Monday, November 21, 2016

No limits? No Thanks

Pulling another topic from my friends list, and it's something that feels like a sensitive subject: Unconditional Love. I have an opinion on it that's probably not commonly shared.

I think it's either dangerous or a crock of shit.

Monday, November 14, 2016

Getting Gone

If you've been reading these Monday posts, it should come as no surprise that I'm an avid cyclist. I'm on my bike every day, and use it as my primary method of transportation.

But I've never taken a trip on my bike. I want to. I want to travel with just my bike and what I can carry on it, traveling some long distance. I'd have to build myself up to be able to do it, but it would be an accomplishment I'd be proud of.

Wednesday, November 9, 2016

Round 1... Fight!

I've been chasing a kind of memory for several years; something that's a fragment of my youth. Sitting in a friend's living room as we toss a controller between ourselves in a round robin session of Dead or Alive 2. Battlecon is a board game, but it does something that I think helps me to capture a little bit of that feeling.

It's a board game that is a fighting game; each player picks a character from the roster of fighters, you place your token on the board, and then proceed to try and beat the ever-loving crap out of the other guy. And you're not going blind at it; you can see exactly what your opponent has in hand before you chose your action every turn, the custom cards each player has in their deck is on a card you trade at the start of a match. You pick what you're going to do by combining a "base" (what you do) with a "style" (how you do it). You reveal your choices at the same time, and then based on the moves chosen, the order you execute is decided.

I've played maybe ten games, and I'm already starting to dig into the mindset the game asks you to have, thinking and trying to outguess your opponent. It's pretty easy to learn, but the depth in the game is kind of impressive. I don't have any idea how long I'd have to play to reach the point where it feels like I've explored all the play space in the game.

Monday, November 7, 2016

Observer

I've been a daydreamer forever; I think it's part of why I like writing, it gets those stories that are spun in my head out and gives them a life.

But actual dreams? I've always had a hard time remembering those. But recently, even though I've gotten no better at remember the details of my dream, there's been something that's felt strange in them:

I'm not there.
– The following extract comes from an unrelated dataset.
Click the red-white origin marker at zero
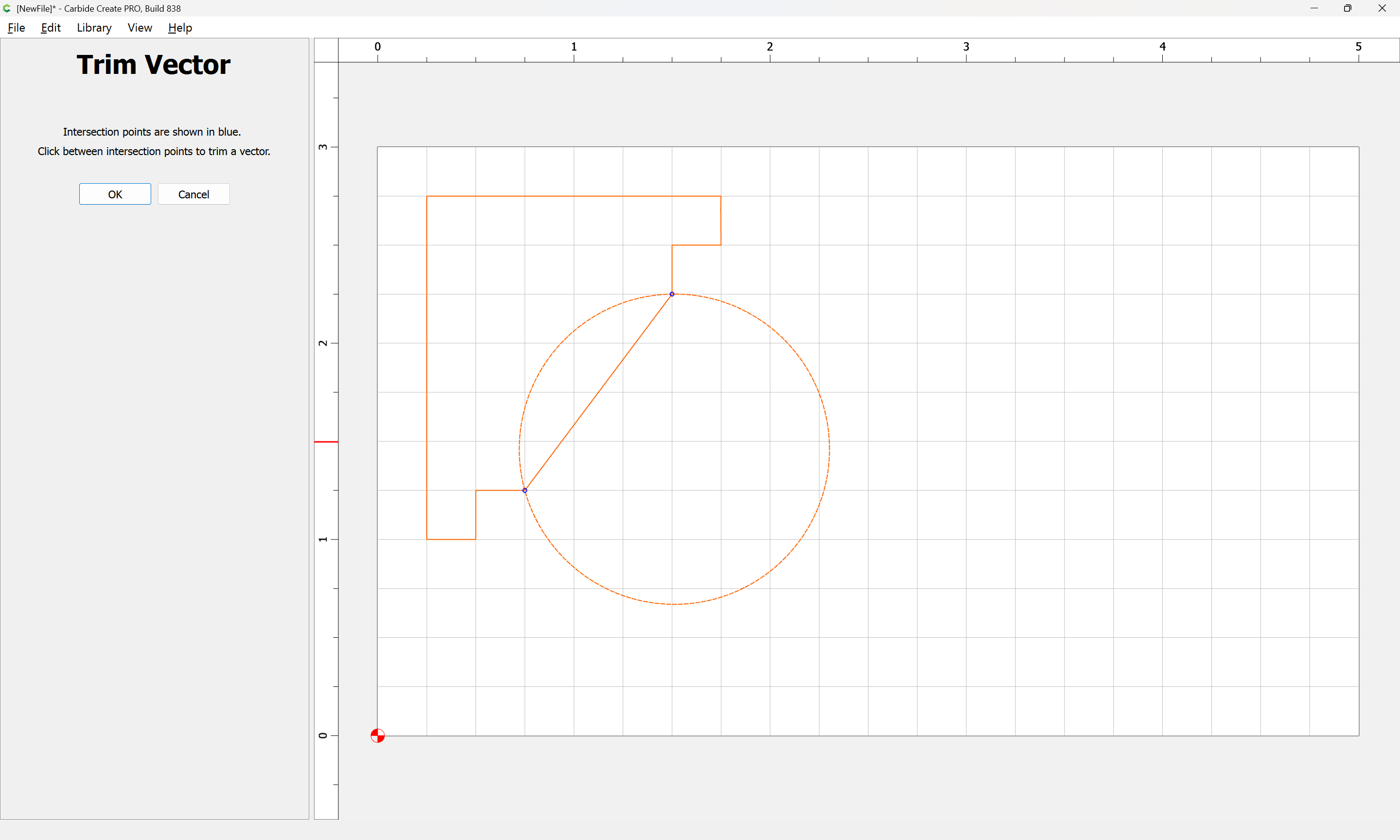 (x=377, y=735)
I wish I remembered some of these so I could give solid examples, but it's something that has just carried through in what I wake up with. I dream in the third person. There's not a character in my dreams that I feel like I'm inhabiting, but instead I'm watching the story play out.
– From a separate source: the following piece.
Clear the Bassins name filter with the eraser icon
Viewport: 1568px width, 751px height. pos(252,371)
Wednesday, November 2, 2016

Day 2

900 words. It feels like a better day in general, and it was nice to be able to actually enjoy my coffee tonight.

Putting life on Hold

How the hell am I planning on doing NaNoWriMo?

When this post goes live, I'll be one day into November and trying to climb the hill that is NaNoWriMo. It's not going to be my first attempt at this mountain; but I want to make it a successful one. That's going to require some things.

I'm going to try and have all of November written up by the time the month starts, so anything you see on this blog posted in November of 2016 was written... To be honest, it was written in the crunch time of the last week of October while I enter "Oh shit, the paper's due" mode.

I'm going to be making more of an effort to get writing done. On a weekend, I usually have a little bit of free time, and I've occasionally struggled with what I'm going to do with it. Not this coming month. I'll be pushing myself to write in every moment I can manage to spare.

Less time with my Girlfriend. This one is going to be easy enough; she's got several research projects that she's pointing to the bleachers on, so both of us are going to be rather wrapped in our writing.

The biggest X factor is going to be how well I can keep myself from burning out. And that's something that's not entirely on me. I'm going to need to lean on my friends, make time to relax with them.

Wish me luck.

Tuesday, November 1, 2016

NaNoWriMo Progress: Day 1

There may be better ways to start such a project: I ended up running out of my house this morning and forgetting my lunch. I was running around at work from the time I got there until I left 9 hours later. And I did it all on a handful of coffee cordials that I'd bought as a personal supply of Halloween candy.

So I reached my writing place frazzled, fraying at the edges, and swearing away from any more caffeine tonight. Tonight's opening was 500 words, which means that when I bring myself back here tomorrow, I will not be fighting blank page syndrome.